I woke up to the news Steve Jobs passing away today. Kinda reminded me of that August Day last year when MJ pulled off a similar stunt. My mom woke me up with the news of his death then. She didn’t do much today and in fact I had to tell her about Steve Jobs. All I got was a puzzling expression mixed with a considerable notion of I don’t really care. Which was sad. Because Steve Jobs for me was a bigger rock star than the King of pop. And he deserved that someone like my mom knew him. That’s what we all strive for after all in someway.
But then, it dawned, Steve wouldn’t have cared too much. It wasn’t his dream to be loved and accepted by all. It didn’t bother him. That he changed lives through his art isn’t his legacy really.
Nor are the game changing products that were born out of his singular vision that people will (or perhaps should remember him by). That was just an output, and that isn’t of much of value. For if that was the case his genius would have stopped with the iMac or the iPod. His vision was what made him unique and what made him Steve Jobs. And that can’t be left behind, it just remains for people to see, not take.
And a legacy left behind is worth nothing until it is taken.
And that legacy that he left behind is his outlook to work.

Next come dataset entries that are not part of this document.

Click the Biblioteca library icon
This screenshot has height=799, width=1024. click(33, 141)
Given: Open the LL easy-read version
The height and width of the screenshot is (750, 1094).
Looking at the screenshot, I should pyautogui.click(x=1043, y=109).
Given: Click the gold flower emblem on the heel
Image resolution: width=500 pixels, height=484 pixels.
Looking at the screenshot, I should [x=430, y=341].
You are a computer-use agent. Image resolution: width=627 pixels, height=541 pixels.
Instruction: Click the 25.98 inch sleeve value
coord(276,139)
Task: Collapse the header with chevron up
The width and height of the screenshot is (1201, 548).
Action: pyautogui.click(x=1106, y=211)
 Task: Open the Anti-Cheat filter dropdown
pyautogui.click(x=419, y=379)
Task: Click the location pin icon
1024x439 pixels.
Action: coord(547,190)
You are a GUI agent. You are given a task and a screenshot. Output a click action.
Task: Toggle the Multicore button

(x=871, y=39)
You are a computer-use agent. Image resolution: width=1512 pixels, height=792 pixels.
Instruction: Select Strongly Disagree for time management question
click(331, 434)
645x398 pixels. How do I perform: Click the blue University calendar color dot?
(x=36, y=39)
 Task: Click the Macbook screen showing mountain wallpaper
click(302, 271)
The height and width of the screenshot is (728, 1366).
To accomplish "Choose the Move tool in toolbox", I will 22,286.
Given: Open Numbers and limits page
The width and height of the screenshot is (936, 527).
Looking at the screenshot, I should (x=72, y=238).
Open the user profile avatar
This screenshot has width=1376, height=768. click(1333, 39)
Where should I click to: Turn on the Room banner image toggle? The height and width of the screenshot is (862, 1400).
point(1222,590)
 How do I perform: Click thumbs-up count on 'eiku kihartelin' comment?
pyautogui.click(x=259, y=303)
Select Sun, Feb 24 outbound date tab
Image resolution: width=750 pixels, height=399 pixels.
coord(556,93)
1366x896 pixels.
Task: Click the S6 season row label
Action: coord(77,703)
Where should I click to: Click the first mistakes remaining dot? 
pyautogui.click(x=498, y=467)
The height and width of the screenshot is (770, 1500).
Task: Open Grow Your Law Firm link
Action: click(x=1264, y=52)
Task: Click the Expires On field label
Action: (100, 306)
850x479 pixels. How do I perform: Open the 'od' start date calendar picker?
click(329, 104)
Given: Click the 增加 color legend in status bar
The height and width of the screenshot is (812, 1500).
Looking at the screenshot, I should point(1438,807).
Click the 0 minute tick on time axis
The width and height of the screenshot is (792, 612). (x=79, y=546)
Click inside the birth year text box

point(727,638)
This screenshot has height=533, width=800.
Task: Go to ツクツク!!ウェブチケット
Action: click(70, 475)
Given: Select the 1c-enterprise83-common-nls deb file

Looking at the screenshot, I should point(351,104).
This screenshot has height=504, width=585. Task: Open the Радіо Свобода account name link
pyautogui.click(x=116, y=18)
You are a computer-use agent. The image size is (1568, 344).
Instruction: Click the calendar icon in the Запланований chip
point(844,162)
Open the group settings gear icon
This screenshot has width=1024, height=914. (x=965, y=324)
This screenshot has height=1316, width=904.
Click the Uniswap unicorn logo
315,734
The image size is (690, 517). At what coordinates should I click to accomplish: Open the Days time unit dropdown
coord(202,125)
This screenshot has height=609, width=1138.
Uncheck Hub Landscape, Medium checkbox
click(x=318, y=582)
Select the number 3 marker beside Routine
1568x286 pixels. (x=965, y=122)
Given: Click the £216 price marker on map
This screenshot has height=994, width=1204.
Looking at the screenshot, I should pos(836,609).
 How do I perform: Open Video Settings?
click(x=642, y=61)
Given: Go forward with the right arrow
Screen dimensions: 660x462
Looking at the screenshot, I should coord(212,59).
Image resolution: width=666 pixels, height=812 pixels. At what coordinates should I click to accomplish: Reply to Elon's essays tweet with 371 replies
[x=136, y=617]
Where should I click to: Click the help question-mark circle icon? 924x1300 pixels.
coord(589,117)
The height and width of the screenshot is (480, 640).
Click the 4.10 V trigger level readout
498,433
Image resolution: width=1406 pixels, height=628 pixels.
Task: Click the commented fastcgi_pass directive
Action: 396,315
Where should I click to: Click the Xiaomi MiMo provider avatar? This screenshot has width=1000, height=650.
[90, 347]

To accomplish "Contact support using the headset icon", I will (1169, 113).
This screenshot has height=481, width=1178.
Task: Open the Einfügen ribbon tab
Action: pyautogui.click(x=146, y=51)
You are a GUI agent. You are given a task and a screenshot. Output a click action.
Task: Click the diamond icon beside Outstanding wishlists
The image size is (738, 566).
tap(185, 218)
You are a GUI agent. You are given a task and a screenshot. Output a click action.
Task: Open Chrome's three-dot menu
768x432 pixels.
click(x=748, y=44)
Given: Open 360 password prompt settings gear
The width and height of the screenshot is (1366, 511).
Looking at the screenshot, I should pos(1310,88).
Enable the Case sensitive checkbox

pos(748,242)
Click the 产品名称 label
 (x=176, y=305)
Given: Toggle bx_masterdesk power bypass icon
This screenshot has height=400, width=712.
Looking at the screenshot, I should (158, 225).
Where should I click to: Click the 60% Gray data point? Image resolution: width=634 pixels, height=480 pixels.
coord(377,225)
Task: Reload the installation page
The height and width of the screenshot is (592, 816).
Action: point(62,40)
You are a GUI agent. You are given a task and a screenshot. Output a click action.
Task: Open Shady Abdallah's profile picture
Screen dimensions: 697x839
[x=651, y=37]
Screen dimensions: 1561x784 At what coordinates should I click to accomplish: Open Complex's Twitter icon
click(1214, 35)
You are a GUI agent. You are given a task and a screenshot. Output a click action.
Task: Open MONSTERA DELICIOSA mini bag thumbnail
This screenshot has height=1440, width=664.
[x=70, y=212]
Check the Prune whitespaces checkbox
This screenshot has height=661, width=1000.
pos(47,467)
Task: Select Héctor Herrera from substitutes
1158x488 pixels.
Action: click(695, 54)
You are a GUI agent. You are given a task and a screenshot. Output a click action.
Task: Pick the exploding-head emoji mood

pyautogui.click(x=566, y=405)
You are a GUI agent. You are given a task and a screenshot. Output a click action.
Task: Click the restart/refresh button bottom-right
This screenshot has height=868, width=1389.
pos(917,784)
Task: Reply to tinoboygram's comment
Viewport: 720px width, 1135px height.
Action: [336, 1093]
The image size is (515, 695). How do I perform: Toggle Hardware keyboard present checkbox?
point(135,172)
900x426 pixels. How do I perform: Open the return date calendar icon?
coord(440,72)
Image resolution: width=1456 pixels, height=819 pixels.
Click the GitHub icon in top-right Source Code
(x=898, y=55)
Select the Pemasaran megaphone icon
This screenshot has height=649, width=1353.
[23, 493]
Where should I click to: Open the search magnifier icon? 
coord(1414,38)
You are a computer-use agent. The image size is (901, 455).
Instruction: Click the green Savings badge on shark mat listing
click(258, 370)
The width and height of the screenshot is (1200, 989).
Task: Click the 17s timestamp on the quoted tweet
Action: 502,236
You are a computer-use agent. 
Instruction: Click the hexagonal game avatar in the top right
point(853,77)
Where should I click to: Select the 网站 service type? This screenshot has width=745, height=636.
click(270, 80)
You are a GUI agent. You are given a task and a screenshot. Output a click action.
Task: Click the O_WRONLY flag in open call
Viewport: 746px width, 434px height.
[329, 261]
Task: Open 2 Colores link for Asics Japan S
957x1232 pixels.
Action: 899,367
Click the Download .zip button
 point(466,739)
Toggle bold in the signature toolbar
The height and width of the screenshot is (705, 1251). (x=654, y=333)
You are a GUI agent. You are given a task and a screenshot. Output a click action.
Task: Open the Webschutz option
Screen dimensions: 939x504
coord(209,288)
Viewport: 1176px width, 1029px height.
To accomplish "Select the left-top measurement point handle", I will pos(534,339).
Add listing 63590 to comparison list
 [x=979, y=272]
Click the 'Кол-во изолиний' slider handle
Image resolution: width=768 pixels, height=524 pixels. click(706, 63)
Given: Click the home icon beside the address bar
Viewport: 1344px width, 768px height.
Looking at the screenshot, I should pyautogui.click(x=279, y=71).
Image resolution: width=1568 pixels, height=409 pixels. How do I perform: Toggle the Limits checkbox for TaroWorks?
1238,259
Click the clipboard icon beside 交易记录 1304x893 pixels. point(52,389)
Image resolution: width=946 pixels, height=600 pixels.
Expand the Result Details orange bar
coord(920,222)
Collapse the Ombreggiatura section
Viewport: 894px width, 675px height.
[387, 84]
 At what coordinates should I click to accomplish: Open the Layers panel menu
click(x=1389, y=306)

We, guys like me, we owe Steve, for instilling a belief of what work ought to be. To inspire us to make things better, perfect. To believe in the extra ordinary and the will to create it.
It doesn’t matter if I am not an Apple fan. If I don’t understand why people act like little children every October over the things they bring out. It won’t matter what they do ahead without his bespectacled vision. It won’t matter if his products changed the world or not. It needn’t. For what Steve has done is to show young kids, far beyond the realms of Cupertino, a way. He has shown us what to do with our time in this world.